Dicen por ahí que la cara es el espejo del alma. Yo no sé si eso es cierto o si, al contrario, el alma va reflejando lo que le pasa a la cara, lo que miran los ojos, faros de la faz. Se llena el alma con lo que miramos, y por la vista nos entra todo, lo bueno y lo malo. Por otro lado, también sabemos, porque nos lo dijo el poeta, que la piel es lo más profundo que tenemos. Así las cosas, empiezo hoy por ahí porque se ha hablado mucho esta semana del aspecto físico de Pedro Sánchez y de los efectos que se le van notando conforme pasa el tiempo y éste se cobra su factura en las carnes del presidente. Carnes ausentes, habría que decir, carnes que se van disolviendo decreto a decreto, decisión tras decisión.
El ínclito Oscar Wilde nos dejó esa obra suya, la de El retrato de Dorian Gray, en la cual el protagonista no envejece porque lo hace su retrato por él. Es al lienzo al que le van llegando las arrugas, los descolgamientos, las distorsiones, y a medida que el protagonista se envilece, la pintura se deforma, reflejando toda la podredumbre moral del personaje, que permanece ajeno a las vejeces y al remordimiento –¿valga la redundancia?–.

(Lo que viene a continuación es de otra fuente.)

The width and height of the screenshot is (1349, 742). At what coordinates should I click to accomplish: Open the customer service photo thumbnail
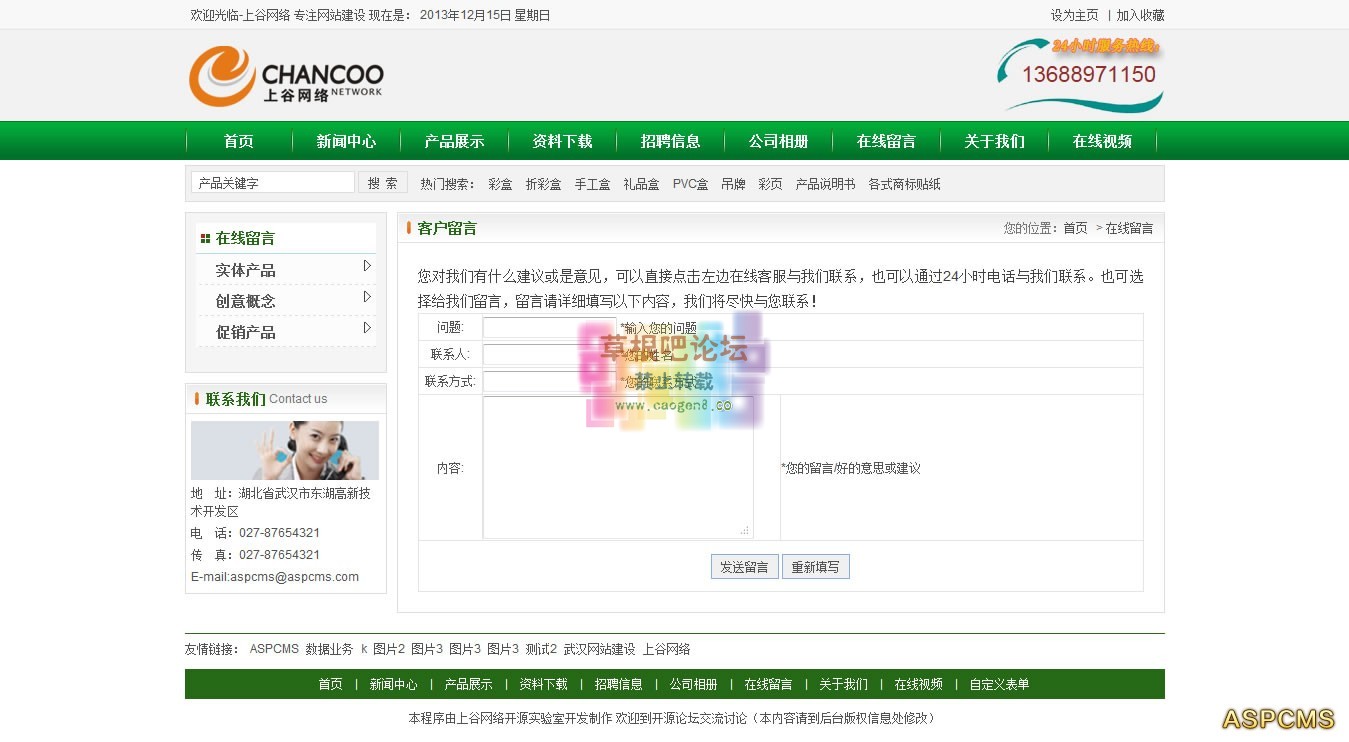(285, 450)
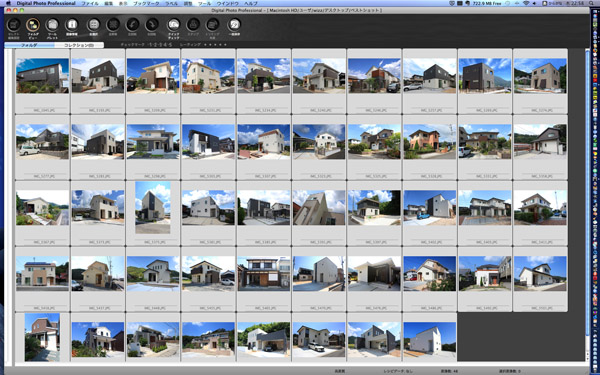This screenshot has width=600, height=375.
Task: Rotate right using the clockwise arrow icon
Action: [152, 25]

Pedro Sánchez no tiene quien lo pinte. Dentro de esa abundante corte de asesores que nos cobra debería haber empezado por escoger un asesor literario –no me estoy postulando, por Dios, que conste– para que le hablase de lo de Dorian Gray. Ese consejero lo habría encaminado, antes de que empezase a tomar decisiones, a contratar a un pintor de cámara que fijase sus rasgos. El cuadro, oculto en una recóndita habitación de La Moncloa, habría ido recibiendo las marcas que dejan escuchar a las multitudes insultándote y la culpa de saber que, por acción o por omisión, España arde, las compuertas se abren ahogando a miles y miles, la economía se deshace aumentando los impuestos hasta lo confiscatorio y esclavista, la convivencia se torna imposible, la inmigración cruzrojiana de diseño dinamita presupuestos y seguridad, el odio y la separación se incrementan y un tan largo etcétera que las cuitas no caben ni en esta columna ni en todas las de la Mezquita de Córdoba –catedralicia ahora, sí, como antes de musulmana, templo católico, y antes arriano, y antes romano, y antes…–.

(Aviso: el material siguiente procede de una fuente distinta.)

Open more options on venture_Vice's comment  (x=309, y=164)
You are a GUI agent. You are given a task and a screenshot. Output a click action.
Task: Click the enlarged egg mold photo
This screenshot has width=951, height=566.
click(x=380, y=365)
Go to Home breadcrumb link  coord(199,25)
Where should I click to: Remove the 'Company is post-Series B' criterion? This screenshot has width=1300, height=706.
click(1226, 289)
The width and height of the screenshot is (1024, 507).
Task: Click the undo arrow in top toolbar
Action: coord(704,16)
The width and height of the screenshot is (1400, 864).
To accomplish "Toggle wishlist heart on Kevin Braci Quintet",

El cuadro que nunca encargó Sánchez a costa de nuestros impuestos –el único gasto del que nos ha dispensado– habría ido recibiendo los navajazos del tiempo y la carcoma de la contrición y el tormento. Pero, tormento, ¿por qué? ¿Por las decisiones tomadas? Otra vez nos topamos con un plural engañoso y que hemos de apartar para poder ver con claridad. Sánchez no ha tomado más que una decisión desde que inició su carrera política. Una solo. La de obedecer. Todo cuanto ha hecho ha sido en obediencia a quien lo puso ahí. Y el tiempo, que se ceba con él porque no hizo caso a Oscar Wilde y no se agenció un retrato vicario, se ensaña mientras comprobamos que Sánchez ni siquiera es dueño de la segunda decisión: la de dejar de obedecer. No se va porque no le dejan irse. No se lo permiten. Han decidido, quienes deciden por él, quienes todo deciden, apurarlo, agotarlo, consumirlo, dejarlo en la pura piel. Hasta que de él no quede ni el lienzo.
Ya es tarde para llamar a Antonio López o Fernando G. Herrera. Este último, por cierto, cordobés y fino hacedor de alegorías, y protegido de nuestro custodio San Rafael, habría plasmado como nadie el abismo que se vislumbra en el rostro de Sánchez. Hay que leer a Oscar Wilde, presidente, antes de aceptar cargo alguno.